## SELECTED EXCERPT
Before the commode was invented, people often used a simple hole in the ground. Then came the outhouse . a shed with a sitting bench with a hole in the bench over a hole in the ground. Perhaps the American outhouse was where more reading took place on the frontier than any other location. I know, as a child on our cattle ranch in New Mexico, I found the “literature” of the ranch outhouse to be a pleasure. Plus, when one finished reading, it was possible to “recycle” the magazines and newspapers for another purpose.

Ancients in the Indus Valley had toilets connected to waterways to rivers in homes hundreds of years before the commode was developed in Europe. The ancient Romans had “in house” toilets for decades, but they fell into disuse with the fall of the Roman Empire. Mayan ruins in Chiapas have plumbing and toilet systems, abandoned 700 years ago. In Peru, Macu Pichu had an extraordinary flowing water system with toilet accommodations with a Mountain View.

In the meantime, in finer homes around the world, the chamber pot and outhouse came into use. For those who didn’t want to face the weather or insects or snakes, going to the outhouse, there was an alternative for inside use. The “chamber pot,” humorously called the “thunder pot” was used.

The “thunder pot,” often made of wood, was a little stand with a seat and lid that closed. It still created both an odor and a sound problem. The outhouse and the chamber pot both presented a stinky problem. The chamber pot was typically of glass with a lid, and the lowest job in the household was given to the person who had to take it out every morning and wash it.

A British man named John Harrington invented an indoor commode in 1596. The flushing toilet still had odor issues. No doubt, “the John” was named after its inventor.

Joseph Bramah of Yorkshire patented the first practical water closet in England in 1778 just 2 years after the Declaration of Independence was unleashed in the “colonies,” which became the USA.

George Jennings in 1852 also took out a patent for the flush-out toilet. He invented improvements on existing water closets, and he owned the patent for the siphonic flush toilet.

Alexander Cummings invented an S-shaped trap (the S-bend) in 1775, but it had problems. Once invented, despite its simplicity and reliability, its widespread use in sewage systems was slow to catch on; it often stopped up and sometimes dried up.

The the “politics of stink” set in. So much human waste was pouring into the streets and the River Thames of Britain that the “great stink” of the Thames in 1858 forced Parliament to pass laws in the 1860s for closed sewers to be installed.

## SHORT TASK
Continue the piece on the history of toilets from its last sentence.

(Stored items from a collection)
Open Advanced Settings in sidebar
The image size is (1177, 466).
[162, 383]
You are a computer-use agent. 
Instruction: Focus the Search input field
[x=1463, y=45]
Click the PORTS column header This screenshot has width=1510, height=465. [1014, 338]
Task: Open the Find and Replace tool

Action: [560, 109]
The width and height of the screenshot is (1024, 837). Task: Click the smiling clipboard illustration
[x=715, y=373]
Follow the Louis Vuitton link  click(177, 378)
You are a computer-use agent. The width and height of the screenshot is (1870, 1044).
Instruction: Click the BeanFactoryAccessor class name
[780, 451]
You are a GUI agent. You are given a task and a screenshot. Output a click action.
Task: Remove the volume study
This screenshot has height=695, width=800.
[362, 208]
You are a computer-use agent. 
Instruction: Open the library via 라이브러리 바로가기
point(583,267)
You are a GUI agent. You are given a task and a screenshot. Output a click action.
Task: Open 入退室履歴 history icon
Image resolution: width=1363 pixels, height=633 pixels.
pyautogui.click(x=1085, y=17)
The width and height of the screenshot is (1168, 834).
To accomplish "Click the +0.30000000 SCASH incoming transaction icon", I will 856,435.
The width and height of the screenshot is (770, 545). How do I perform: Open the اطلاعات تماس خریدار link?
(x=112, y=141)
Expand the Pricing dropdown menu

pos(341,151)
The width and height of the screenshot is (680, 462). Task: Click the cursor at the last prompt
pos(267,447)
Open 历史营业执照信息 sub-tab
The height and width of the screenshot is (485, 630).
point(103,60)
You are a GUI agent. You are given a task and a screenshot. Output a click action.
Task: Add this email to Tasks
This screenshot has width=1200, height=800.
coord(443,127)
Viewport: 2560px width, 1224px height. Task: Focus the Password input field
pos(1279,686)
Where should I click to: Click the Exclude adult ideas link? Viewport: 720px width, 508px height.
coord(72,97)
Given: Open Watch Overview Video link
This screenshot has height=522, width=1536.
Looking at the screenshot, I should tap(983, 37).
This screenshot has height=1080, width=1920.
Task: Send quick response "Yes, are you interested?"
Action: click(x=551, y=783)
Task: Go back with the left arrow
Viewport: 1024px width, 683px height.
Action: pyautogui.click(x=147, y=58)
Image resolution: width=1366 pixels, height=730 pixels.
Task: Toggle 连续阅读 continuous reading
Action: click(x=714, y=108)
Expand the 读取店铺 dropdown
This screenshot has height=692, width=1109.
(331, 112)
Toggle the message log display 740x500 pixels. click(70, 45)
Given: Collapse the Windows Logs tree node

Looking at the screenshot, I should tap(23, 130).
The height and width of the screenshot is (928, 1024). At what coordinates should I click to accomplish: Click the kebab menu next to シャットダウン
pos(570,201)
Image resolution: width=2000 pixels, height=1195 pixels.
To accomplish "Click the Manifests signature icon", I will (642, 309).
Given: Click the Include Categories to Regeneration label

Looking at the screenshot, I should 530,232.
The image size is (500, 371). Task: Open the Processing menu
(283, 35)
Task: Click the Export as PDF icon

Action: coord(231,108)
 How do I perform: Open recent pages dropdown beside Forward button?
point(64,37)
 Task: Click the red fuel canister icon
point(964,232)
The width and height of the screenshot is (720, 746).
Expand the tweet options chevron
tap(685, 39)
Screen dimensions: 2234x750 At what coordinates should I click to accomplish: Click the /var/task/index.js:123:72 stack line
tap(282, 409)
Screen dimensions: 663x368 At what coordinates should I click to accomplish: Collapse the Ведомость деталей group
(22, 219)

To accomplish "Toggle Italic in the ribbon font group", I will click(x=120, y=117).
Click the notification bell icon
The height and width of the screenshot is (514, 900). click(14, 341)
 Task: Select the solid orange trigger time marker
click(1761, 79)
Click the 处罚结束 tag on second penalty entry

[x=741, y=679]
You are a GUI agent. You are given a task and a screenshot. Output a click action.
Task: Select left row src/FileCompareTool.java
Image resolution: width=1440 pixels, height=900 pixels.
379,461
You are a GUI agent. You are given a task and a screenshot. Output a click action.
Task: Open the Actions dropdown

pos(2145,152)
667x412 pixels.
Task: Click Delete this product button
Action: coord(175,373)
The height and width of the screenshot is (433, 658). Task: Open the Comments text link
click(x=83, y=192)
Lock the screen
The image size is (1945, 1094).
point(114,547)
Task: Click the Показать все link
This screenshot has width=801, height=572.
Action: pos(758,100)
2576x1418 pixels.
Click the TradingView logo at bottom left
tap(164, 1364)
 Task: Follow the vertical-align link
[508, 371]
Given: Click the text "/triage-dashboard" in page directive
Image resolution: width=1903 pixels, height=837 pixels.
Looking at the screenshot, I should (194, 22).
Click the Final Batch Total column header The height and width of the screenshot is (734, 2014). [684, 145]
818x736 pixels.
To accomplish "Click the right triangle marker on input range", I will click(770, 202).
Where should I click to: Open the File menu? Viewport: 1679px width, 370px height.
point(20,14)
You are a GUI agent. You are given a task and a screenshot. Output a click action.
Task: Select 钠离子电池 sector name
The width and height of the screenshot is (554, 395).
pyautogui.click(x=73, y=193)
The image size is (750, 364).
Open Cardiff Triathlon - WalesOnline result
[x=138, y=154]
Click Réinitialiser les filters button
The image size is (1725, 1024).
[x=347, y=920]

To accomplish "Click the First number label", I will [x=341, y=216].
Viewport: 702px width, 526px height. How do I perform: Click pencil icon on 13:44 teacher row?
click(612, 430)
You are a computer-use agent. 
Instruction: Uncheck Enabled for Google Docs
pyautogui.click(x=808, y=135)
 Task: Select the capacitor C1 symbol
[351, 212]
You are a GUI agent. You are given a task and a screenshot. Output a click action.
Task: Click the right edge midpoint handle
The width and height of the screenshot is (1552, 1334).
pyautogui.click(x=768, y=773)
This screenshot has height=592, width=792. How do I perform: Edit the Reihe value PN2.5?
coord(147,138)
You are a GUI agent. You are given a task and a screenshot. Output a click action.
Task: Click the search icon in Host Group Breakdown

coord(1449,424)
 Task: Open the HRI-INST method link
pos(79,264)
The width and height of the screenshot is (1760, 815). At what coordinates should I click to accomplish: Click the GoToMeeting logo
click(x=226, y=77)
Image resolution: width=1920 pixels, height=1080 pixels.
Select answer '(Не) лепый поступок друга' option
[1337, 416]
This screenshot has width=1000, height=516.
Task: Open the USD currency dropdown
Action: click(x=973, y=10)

## TASK ANSWER
Mr Thomas Crapper invented the “U” drainage pipe. It effectively sealed the commode off from offensive odors of the septic tank or sewer lines below the floor of the house. It was an improvement over all prior models. He also invented the manhole cover, enabling easy maintenance access, as well as various improvements to plumbing fittings, not least improvements to the plumbing trap (U-bend).

Thomas Crapper fixed the stink problem: The “S” drain of Cummings was eventually be replaced by Crapper’s improved “U-trap” in 1880. The new U-bend was a significant improvement on the “S” as it could not jam, and unlike the S-bend, it did not have a tendency to dry out and did not need an overflow. The BBC was to nominate the S-bend as one of the “50 Things That Made the Modern Economy.” But we at Boothe Global Perspectives believe that Crapper’s “U” bend was far more important.

SLANG AND THE HONOR OF BEING NAMED AFTER SOMETHING

It has often been claimed in popular culture that the slang term for human bodily waste, crap, originated with Thomas Crapper because of his association with lavatories. A common version of this story is that American servicemen stationed in England during World War I saw his name on cisterns and used it as army slang, i.e. “I’m going to the crapper.”

While there may be some truth to this, there is more to consider if you are of scholarly bent. The word crap is actually of Middle English origin and predates its application to bodily waste. Its most likely etymological origin is a combination of two older words, the Dutch krappen: to pluck off, cut off, or separate, and the Old French crappe: siftings, waste or rejected matter (from the medieval Latin crappa, chaff). In English, it was used to refer to chaff, and also to weeds or other rubbish.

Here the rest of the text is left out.